» **Exercise goal**:
Give the records again word for word. Leave every picture out.

[Material for the task — start]

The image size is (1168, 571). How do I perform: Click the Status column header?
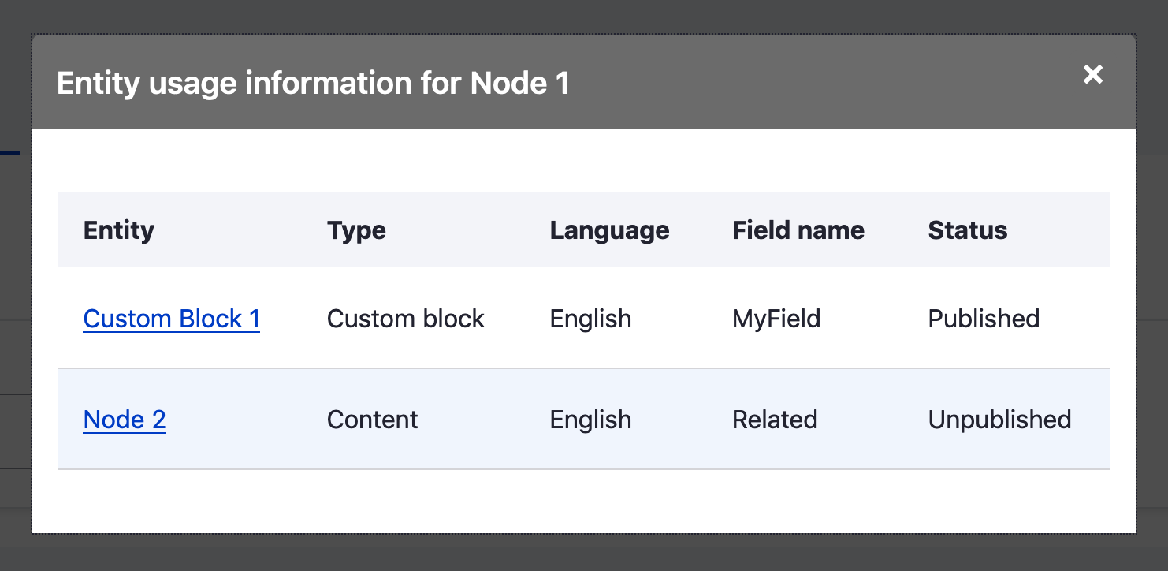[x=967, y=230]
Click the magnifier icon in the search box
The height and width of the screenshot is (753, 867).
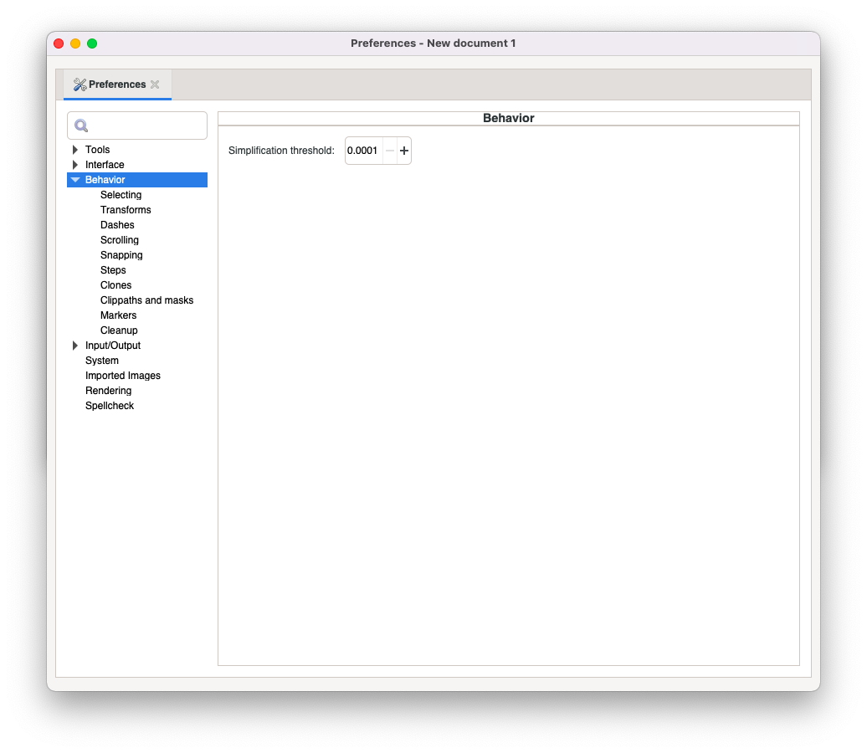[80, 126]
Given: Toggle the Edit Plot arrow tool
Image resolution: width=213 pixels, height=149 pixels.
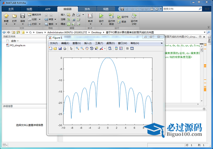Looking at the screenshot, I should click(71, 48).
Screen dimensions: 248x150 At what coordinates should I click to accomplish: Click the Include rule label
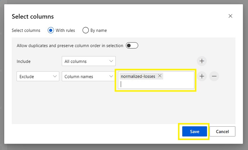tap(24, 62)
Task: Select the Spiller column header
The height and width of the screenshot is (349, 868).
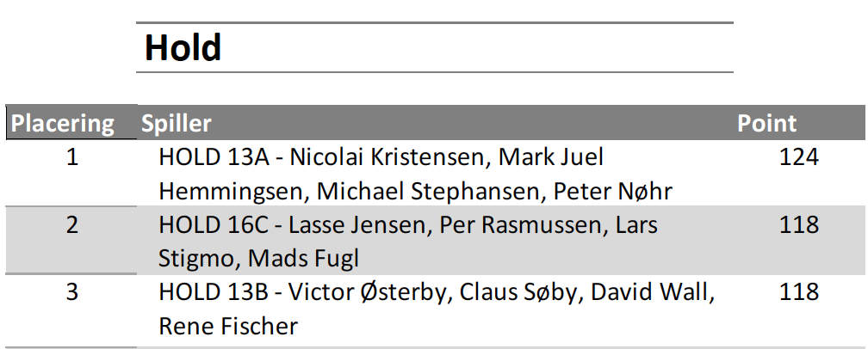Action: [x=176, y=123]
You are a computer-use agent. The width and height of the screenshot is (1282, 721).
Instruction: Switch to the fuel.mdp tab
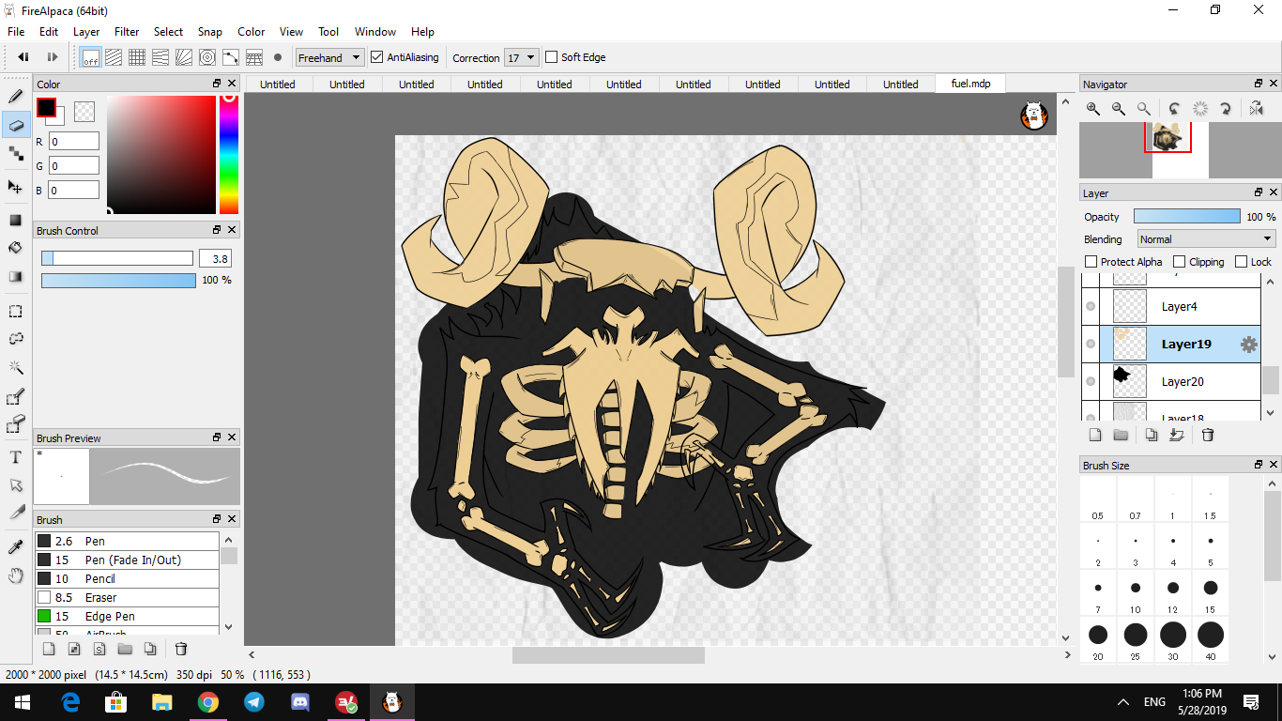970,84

[Material for the task — finish]

» **Solution to the exercise**:
The image size is (1168, 571). How do I perform: Click the Status column header?
[x=967, y=230]
Click the magnifier icon in the search box
The height and width of the screenshot is (753, 867).
[80, 126]
Given: Toggle the Edit Plot arrow tool
Image resolution: width=213 pixels, height=149 pixels.
Looking at the screenshot, I should click(71, 48).
Screen dimensions: 248x150 At what coordinates should I click to accomplish: Click the Include rule label
tap(24, 62)
Task: Select the Spiller column header
The height and width of the screenshot is (349, 868).
Action: [x=176, y=123]
You are a computer-use agent. The width and height of the screenshot is (1282, 721).
Instruction: Switch to the fuel.mdp tab
970,84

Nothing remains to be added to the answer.